Accompanied by two police officers in balaclavas, Nemmouche sat down in the dock wearing an orange sweater.
At the presiding judge's request, he gave his name: "Nemmouche, Mehdi."
Bendrer, who could also be jailed for life if convicted, sat a short distance away from him dressed in a black sweater, accompanied by a female police officer whose face was visible.
Both have previously denied charges of "terrorist murder" for the anti-Semitic 82-second shooting spree.
More than 100 witnesses were due to testify at the trial which is being attended by the victims' families and Jewish community leaders.
Firing a pistol and then an assault rifle, the gunman killed two Israeli tourists, a French volunteer and a Belgian receptionist at the Jewish Museum.

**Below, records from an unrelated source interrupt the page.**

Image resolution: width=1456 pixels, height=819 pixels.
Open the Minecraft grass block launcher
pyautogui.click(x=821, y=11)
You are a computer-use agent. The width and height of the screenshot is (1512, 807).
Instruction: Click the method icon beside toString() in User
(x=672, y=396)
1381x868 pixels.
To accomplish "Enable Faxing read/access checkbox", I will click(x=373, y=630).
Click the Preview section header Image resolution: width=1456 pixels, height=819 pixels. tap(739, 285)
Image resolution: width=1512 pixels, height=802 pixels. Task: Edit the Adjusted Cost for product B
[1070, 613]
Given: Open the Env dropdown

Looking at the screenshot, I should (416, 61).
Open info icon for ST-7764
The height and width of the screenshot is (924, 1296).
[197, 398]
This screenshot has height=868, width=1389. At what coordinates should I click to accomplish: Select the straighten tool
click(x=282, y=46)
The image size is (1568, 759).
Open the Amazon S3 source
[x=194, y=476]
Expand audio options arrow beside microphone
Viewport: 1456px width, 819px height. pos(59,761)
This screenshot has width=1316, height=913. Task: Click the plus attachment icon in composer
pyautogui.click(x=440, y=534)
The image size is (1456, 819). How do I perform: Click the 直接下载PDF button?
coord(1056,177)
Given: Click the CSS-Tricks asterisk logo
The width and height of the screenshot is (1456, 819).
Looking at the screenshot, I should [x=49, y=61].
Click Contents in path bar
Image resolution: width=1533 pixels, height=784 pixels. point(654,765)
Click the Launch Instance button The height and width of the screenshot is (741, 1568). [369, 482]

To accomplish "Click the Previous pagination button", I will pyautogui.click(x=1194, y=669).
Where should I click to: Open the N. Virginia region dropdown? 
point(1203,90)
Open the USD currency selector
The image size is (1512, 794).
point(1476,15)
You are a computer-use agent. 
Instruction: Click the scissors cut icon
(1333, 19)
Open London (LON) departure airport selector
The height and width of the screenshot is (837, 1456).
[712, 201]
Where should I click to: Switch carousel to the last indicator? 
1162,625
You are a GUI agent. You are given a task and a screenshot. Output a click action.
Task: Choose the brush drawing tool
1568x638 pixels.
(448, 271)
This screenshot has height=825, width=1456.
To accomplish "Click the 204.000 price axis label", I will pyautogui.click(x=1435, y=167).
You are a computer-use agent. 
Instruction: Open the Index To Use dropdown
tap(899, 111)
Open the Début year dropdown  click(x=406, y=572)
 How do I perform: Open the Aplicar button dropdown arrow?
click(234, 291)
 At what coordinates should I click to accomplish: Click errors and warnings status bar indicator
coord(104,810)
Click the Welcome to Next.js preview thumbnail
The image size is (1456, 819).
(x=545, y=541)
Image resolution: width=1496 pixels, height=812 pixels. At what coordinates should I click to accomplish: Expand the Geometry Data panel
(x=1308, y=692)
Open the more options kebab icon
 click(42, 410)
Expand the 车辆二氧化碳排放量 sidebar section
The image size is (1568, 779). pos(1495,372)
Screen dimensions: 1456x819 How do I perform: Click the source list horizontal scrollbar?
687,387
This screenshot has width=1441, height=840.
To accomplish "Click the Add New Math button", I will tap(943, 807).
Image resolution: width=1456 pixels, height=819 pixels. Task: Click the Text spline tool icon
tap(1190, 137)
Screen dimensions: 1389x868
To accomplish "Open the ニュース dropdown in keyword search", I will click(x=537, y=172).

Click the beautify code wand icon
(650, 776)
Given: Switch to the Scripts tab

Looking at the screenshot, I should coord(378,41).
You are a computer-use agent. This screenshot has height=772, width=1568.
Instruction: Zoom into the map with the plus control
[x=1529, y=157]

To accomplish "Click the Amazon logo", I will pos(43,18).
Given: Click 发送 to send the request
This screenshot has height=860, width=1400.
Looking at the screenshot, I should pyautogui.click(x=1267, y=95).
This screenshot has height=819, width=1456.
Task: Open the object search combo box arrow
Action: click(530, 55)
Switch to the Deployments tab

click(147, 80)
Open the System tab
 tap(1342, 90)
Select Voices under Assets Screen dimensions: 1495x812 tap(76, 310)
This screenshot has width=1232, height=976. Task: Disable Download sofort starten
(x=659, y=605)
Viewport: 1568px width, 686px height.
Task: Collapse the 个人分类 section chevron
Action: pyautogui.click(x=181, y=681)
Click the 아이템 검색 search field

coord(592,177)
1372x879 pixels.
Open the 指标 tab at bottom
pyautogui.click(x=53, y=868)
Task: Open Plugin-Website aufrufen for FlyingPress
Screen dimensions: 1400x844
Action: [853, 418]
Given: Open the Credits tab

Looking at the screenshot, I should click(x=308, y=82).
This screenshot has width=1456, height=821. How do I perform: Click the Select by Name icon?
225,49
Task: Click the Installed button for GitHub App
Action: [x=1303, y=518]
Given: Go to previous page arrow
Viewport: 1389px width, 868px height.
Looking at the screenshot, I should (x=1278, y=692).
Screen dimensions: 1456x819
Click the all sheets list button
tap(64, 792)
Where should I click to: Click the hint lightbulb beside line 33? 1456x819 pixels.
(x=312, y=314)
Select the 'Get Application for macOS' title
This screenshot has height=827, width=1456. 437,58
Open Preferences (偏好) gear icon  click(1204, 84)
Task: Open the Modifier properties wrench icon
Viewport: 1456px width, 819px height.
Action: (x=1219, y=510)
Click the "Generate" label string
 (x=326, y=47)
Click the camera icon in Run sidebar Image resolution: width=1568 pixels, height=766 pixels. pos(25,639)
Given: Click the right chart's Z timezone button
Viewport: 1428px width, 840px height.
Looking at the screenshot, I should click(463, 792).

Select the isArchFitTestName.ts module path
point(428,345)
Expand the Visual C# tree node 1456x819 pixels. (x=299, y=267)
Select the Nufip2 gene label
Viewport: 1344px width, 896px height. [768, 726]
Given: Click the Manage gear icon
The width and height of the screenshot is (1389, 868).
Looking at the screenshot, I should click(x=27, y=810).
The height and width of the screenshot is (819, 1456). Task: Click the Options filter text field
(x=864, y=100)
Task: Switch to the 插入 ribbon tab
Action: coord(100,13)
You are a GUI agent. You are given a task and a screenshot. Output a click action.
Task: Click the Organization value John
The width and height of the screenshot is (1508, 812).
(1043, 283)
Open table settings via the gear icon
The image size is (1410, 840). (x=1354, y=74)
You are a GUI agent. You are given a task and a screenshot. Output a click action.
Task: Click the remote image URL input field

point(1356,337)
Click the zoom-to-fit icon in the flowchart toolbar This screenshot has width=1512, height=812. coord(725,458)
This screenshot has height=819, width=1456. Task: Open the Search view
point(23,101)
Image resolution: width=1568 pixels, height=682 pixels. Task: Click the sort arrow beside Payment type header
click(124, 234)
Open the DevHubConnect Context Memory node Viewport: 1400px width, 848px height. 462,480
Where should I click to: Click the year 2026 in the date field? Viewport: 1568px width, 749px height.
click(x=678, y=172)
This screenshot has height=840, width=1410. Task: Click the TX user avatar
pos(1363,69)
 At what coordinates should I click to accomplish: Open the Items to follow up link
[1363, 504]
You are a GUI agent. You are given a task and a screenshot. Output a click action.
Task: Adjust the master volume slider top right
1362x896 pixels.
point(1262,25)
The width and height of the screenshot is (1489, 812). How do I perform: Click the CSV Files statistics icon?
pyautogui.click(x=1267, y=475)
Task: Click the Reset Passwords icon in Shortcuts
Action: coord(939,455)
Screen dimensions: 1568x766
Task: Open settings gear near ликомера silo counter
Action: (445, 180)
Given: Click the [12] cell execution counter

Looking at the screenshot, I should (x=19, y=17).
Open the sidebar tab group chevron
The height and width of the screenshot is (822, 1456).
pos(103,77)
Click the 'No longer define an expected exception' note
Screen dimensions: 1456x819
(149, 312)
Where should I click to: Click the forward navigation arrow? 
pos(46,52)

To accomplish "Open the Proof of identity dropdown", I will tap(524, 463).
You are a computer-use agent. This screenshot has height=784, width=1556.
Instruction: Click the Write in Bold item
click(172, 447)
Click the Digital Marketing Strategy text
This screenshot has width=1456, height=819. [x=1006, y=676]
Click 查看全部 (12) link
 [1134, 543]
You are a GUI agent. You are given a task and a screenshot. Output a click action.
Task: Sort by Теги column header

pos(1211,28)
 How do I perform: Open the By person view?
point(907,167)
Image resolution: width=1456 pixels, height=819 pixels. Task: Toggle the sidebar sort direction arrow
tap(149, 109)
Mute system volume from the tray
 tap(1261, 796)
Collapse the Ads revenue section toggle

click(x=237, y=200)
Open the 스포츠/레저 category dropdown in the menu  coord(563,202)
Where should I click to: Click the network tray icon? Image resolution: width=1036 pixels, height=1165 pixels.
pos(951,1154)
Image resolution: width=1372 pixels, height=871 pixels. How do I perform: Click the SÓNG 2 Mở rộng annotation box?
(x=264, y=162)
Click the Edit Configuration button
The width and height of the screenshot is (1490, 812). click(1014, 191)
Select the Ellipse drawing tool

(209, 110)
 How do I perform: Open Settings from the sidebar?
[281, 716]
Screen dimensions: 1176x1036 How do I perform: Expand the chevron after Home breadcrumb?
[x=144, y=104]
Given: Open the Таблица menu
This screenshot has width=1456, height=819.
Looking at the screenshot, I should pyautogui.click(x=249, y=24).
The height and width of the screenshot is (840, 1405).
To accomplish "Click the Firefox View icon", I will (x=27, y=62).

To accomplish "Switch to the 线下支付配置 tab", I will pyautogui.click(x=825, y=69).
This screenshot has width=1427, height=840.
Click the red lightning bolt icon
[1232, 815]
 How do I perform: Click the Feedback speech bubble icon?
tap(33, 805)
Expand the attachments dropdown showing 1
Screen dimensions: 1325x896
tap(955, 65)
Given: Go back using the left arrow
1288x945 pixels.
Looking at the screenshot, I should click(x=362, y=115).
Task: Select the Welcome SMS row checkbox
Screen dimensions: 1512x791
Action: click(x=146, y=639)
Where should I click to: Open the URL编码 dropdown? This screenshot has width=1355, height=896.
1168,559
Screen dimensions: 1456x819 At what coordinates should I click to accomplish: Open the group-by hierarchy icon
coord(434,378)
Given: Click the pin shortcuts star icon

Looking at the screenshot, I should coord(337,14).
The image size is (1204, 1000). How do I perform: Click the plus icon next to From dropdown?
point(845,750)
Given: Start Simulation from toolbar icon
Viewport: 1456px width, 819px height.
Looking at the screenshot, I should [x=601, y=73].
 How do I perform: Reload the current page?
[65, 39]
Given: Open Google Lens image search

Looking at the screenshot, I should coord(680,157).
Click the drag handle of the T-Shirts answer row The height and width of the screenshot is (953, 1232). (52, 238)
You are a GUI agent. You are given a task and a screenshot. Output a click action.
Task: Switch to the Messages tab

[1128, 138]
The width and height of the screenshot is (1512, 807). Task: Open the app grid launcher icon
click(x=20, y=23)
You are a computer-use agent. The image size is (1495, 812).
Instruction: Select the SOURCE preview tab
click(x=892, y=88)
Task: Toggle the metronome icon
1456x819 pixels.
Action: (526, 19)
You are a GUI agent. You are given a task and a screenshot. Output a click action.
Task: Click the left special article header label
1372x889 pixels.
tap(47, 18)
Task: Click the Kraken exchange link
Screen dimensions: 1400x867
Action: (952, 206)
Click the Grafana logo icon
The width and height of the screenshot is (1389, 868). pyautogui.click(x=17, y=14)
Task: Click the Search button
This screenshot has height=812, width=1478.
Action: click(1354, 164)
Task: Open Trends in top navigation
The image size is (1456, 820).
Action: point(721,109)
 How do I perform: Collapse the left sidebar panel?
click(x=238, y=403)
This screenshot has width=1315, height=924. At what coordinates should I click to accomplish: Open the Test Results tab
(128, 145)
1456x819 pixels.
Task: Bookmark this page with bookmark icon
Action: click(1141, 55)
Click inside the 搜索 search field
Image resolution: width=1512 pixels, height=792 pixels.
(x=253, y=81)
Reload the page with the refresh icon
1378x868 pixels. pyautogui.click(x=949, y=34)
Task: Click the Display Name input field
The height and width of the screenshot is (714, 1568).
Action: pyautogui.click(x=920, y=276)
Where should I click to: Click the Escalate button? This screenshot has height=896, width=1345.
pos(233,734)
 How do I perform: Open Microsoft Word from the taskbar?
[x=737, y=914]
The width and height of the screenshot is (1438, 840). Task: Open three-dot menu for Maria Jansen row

Six days after the attack Nemmouche -- born to a family of Algerian origin in the northern French town of Roubaix -- was arrested in the southern French port city of Marseille, where he arrived on a bus from Brussels.
Investigators say he was carrying a handgun and an assault rifle used in the shooting.
They say he fought with a jihadist faction in Syria from 2013 to 2014, where he met Najim Laachraoui, a member of the gang which went on to carry out suicide bombings in Brussels that killed 32 people in March 2016.
Nemmouche 'relaxed, calm'
Justice Minister Koen Geens told the broadcaster RTL that the Nemmouche trial was a good test case for the Brussels bombing trial where jurors will have to weigh evidence with the risk "of being intimidated".
The same Brussels cell is also alleged to have coordinated and sent jihadists to carry out the Paris gun attacks and bombings on November 13, 2015, in which 130 people were killed and hundreds more wounded.
Both attacks were claimed by the Islamic State (IS) group, whose activities in Syria and Iraq lured thousands of jihadists from Europe.
Nemmouche and Bendrer, investigators say, met nearly a decade ago while in prison in southern France, where they were both described as "radicalised" inmates who tried to win others over.
Bendrer was arrested in Marseille seven months after the Jewish Museum attack and charged as Nemmouche's accomplice.
Although he was jailed for five years in September by a French court for attempted extortion, he was transferred to Belgium for the trial.
Nemmouche is expected to face a separate trial in France for holding French journalists hostage in Syria.
The former hostages are expected to testify about Nemmouche's character during the Brussels trial, despite the defence arguing that theirs is a separate case.
"When I hear his lawyers say he is someone who can be very polite, very urbane, sure. He is a clever one," former hostage Didier Francois told Europe 1 radio.
"But, as for me, I will never forget his capacity for violence," the journalist said.
Nemmouche lawyer Henri Laquay told journalists on Thursday that his client was "relaxed, calm," adding: "He will choose the moment when to speak."
More than 300 Belgian and foreign journalists have registered to cover the museum attack trial which could last until the end of February.